- _Supplied entries_
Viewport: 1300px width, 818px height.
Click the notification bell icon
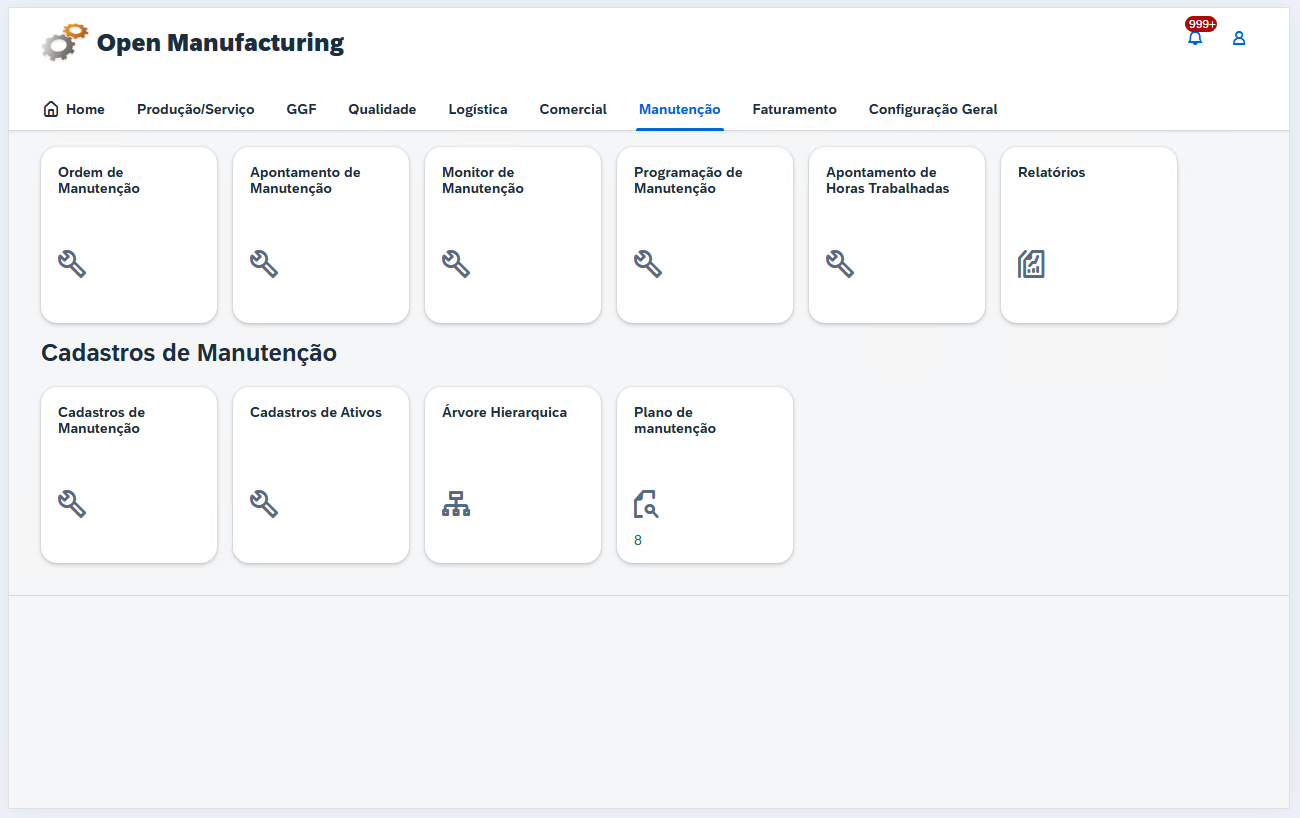pyautogui.click(x=1195, y=39)
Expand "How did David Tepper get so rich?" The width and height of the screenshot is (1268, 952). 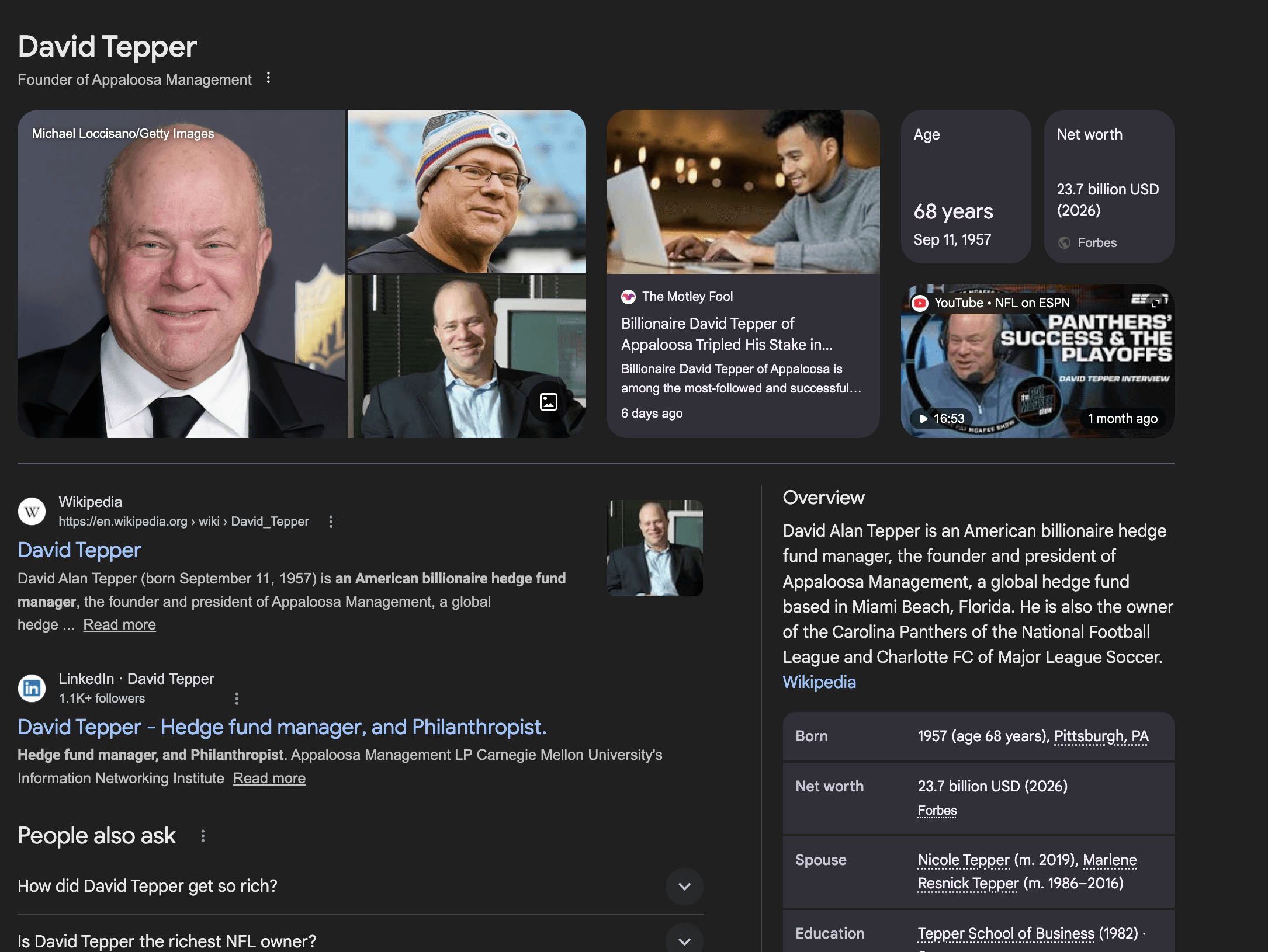click(684, 887)
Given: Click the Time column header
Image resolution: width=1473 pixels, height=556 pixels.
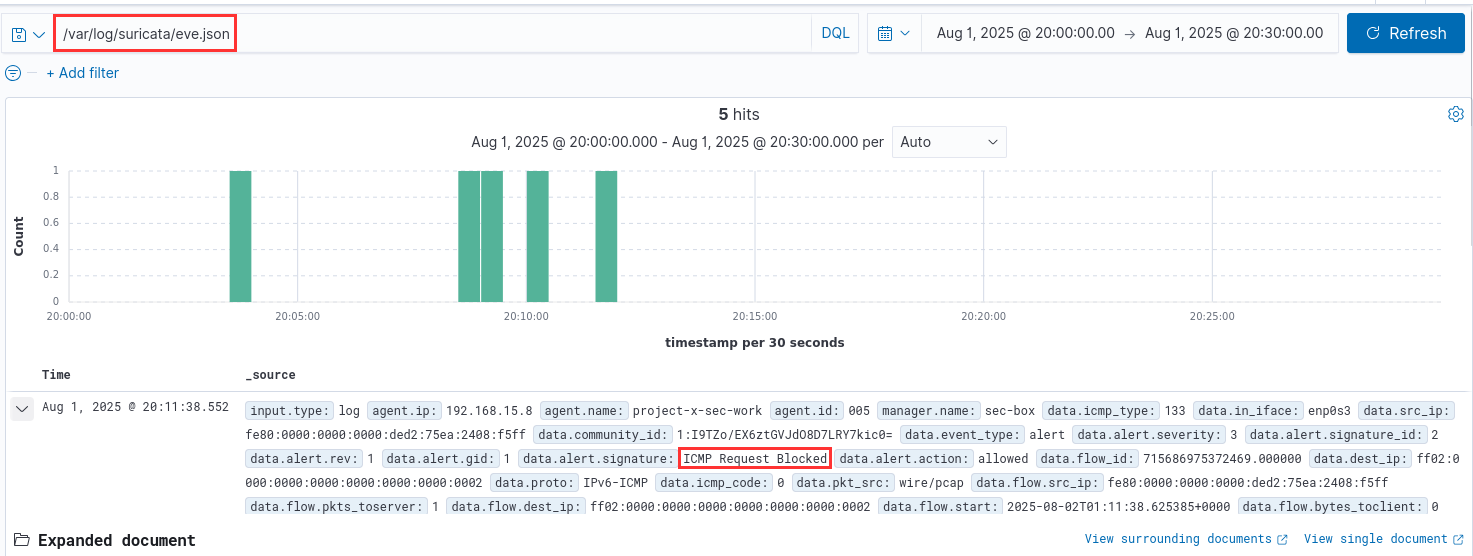Looking at the screenshot, I should click(x=56, y=375).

- _Short problem_
Rewrite the lines from the one with "Given: Click the Time column header" through the last line, swapping "Time" for "Date" and keeping everything else the same. Leave out the pictures.

- _Result for this task_
Given: Click the Date column header
Image resolution: width=1473 pixels, height=556 pixels.
Looking at the screenshot, I should click(x=56, y=375).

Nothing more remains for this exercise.